"Her şey harika! Öyle ki, emeklilik hayatım tam bir rüya gibi. Maaşım öyle yeterli ki, neredeyse hiç hesap yapmadan yaşayabiliyorum. Hayat pahalılığı diye bir kavramı tamamen unuttum; alışveriş merkezlerinde dolaşırken etiketlere bile bakmıyorum. Tabii ki gazetemde de özgürce yazabiliyorum. Özgürlük öyle bir boyutta ki, fikirlerim kime dokunursa dokunsun, asla bir sıkıntı çıkmıyor. Hele yargı sistemimiz... O konuya değinmeden geçemem. Hukukun üstünlüğüne dair öyle bir güvenim var ki, mahkemeye giden herkesin mutlu bir şekilde adaletle kucaklaşıp döndüğünü görmek içimi huzurla dolduruyor.

Ana akım medyamız ise bambaşka bir efsane. Tarafsızlık konusunda dünyada ders verecek düzeydeyiz. Hiçbir kanal ya da gazete bir tarafın sözcüsü gibi davranmaz. Haberler tam ortadan, objektif bir şekilde halka sunulur. Tabii asgari ücret de çok yeterli; insanın cebine girdiği an, ihtiyaç listesini tamamlamakla kalmaz, bir de tatil planı yaparsınız. Tatil demişken, ben yılda en az bir kez yurt dışına gidiyorum. Çünkü paramız o kadar güçlü ki, Euro ve Dolar'ı çerez parasına çeviriyorum.

Sağlık sistemimiz ise dillere destan. Hastaneye gittiğimde beni kapıda karşılıyorlar; adeta VIP hizmet alıyorum. İstediğim doktordan istediğim gün ve saate randevu almak o kadar kolay ki, insanlar "Randevular hemen doluyor" dediklerinde bunun bir şehir efsanesi olduğunu düşünüyorum. Köprü geçiş ücretleri ise tam bir halk dostu fiyatlandırma örneği.

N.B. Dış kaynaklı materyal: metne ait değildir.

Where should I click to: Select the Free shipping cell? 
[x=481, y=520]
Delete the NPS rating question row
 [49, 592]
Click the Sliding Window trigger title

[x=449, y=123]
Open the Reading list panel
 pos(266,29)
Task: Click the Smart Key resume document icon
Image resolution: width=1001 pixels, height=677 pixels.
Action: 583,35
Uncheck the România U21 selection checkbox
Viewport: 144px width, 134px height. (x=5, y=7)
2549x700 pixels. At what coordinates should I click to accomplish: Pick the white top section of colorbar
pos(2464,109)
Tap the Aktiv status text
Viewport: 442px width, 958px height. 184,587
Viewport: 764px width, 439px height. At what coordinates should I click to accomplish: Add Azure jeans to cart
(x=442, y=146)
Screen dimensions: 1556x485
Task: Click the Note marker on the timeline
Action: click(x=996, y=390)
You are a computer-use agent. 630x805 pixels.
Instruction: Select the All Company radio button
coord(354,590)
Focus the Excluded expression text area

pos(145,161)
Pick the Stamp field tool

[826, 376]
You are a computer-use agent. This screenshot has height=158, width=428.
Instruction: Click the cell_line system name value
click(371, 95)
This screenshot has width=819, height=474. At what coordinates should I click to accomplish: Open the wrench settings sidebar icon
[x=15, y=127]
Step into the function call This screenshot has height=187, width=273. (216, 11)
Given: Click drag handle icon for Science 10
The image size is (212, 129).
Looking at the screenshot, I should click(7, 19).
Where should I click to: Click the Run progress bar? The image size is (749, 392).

Öyle makul ki, sırf keyif için bir köprüden üç kere gidip geliyorum. Çünkü neden olmasın?

İş kazaları mı, orman yangını mı? Bizde olmaz! Olsa bile anında müdahale edilir. İşçi güvenliğimiz en üst düzeydedir; bir işçinin burnu bile kanasa gereken yapılır ve ciddi tazminatlar anında ödenir. Yangınlar ise öyle hızlı kontrol altına alınır ki, ormanlarımıza zarar gelmeden her şey çözülür. Ve diğer ülkelerde olduğu gibi yerine otel yapılmaz. Derhal fidanlar dikilir. 

Deprem olmaz ama olası bir depremde bir yıl geçmeden tüm mağdurlar evlerine kavuşur. Hükümet, her bireyin yeniden ev sahibi olması için eşsiz bir özen gösterir; zarar gören mahallelerin yeniden inşası için gece gündüz çalışılır. Depremin ardından gelen psikolojik destek hizmetleri, toplumu hızlıca toparlar. Diğer ülkeler gibi değildir canım ülkem; bizde dayanışma ve yardımlaşma en büyük önceliklerden biridir.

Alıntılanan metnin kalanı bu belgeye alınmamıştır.